>> Begin Given passage
![Königsweg Logo](../img/koenigsweg_150.png)

<span style="font-size: small;float: right;">&copy; 2015-2020 Alexander C.S. Hendorf, <a href="http://koenigsweg.com">Königsweg GmbH</a>, Mannheim </span>

---

# Analytics with  Pandas and Jupyterlab

---

# Data Aggregation with Pandas

---

In [None]:
import numpy as np
import pandas as pd
import random
from IPython.core.display import Image, display

### Aggregation

Pandas logic was inspired by SQL.

In [None]:
sales_data = pd.read_excel('../data/blooth_sales_data_clean.xlsx')
sales_data['turnover'] = sales_data['units'] * sales_data['unitprice']
sales_data.head(5)

In [None]:
sales_data.groupby('customer').count()[:5]

In [None]:
sales_data.groupby('customer').count().sort_values('units', ascending=False)[:5]

In [None]:
sales_data.groupby(['customer', 'product']).sum().sort_values('turnover', ascending=False)[:5]

In [None]:
sales_data.groupby(['customer', 'product']).sum().index

See more on Multi-Indexes below

---

#### Execise

Find the product with the lowest turnover of all.

In [None]:
# Your code here


In [None]:
# %load ../solutions/501.py

Indentify the best sold product per customer with the lowest turnover.

In [None]:
# Your code here


In [None]:
# %load ../solutions/502.py


---

**`.agg()`** aka. **`.aggreagte()`**

In [None]:
sales_data.head(5)

In [None]:
sales_data['turnover'].agg([sum, min, max])
>> End Given passage
>> Begin Material provided
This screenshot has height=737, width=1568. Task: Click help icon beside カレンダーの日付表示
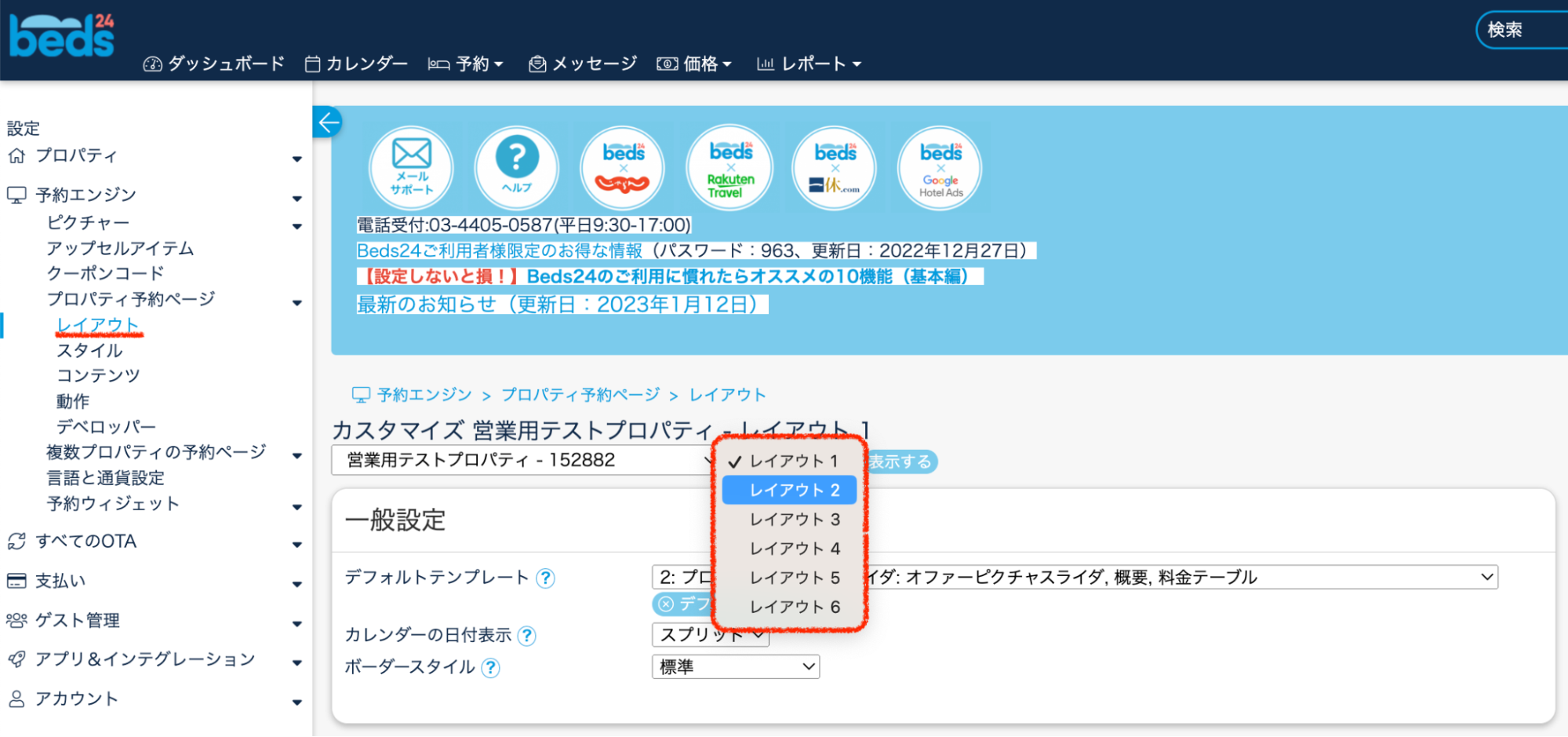(x=527, y=636)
>> End Material provided
(Given exercise):
Copy the pandas aggregation notebook in full, word for word. The data has no part in this.

(Answer below):
![Königsweg Logo](../img/koenigsweg_150.png)

<span style="font-size: small;float: right;">&copy; 2015-2020 Alexander C.S. Hendorf, <a href="http://koenigsweg.com">Königsweg GmbH</a>, Mannheim </span>

---

# Analytics with  Pandas and Jupyterlab

---

# Data Aggregation with Pandas

---

In [None]:
import numpy as np
import pandas as pd
import random
from IPython.core.display import Image, display

### Aggregation

Pandas logic was inspired by SQL.

In [None]:
sales_data = pd.read_excel('../data/blooth_sales_data_clean.xlsx')
sales_data['turnover'] = sales_data['units'] * sales_data['unitprice']
sales_data.head(5)

In [None]:
sales_data.groupby('customer').count()[:5]

In [None]:
sales_data.groupby('customer').count().sort_values('units', ascending=False)[:5]

In [None]:
sales_data.groupby(['customer', 'product']).sum().sort_values('turnover', ascending=False)[:5]

In [None]:
sales_data.groupby(['customer', 'product']).sum().index

See more on Multi-Indexes below

---

#### Execise

Find the product with the lowest turnover of all.

In [None]:
# Your code here


In [None]:
# %load ../solutions/501.py

Indentify the best sold product per customer with the lowest turnover.

In [None]:
# Your code here


In [None]:
# %load ../solutions/502.py


---

**`.agg()`** aka. **`.aggreagte()`**

In [None]:
sales_data.head(5)

In [None]:
sales_data['turnover'].agg([sum, min, max])